Quote each of the following records verbatim, reproducing every line without alteration.

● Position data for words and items
━━━━━━━━━━━━━━━━━━━━━━━━━━━━━━

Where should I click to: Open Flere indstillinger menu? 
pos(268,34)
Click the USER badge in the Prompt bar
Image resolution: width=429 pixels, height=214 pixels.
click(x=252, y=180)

━━━━━━━━━━━━━━━━━━━━━━━━━━━━━━

● THE REPLY
Where should I click to: Open Flere indstillinger menu? 
pos(268,34)
Click the USER badge in the Prompt bar
Image resolution: width=429 pixels, height=214 pixels.
click(x=252, y=180)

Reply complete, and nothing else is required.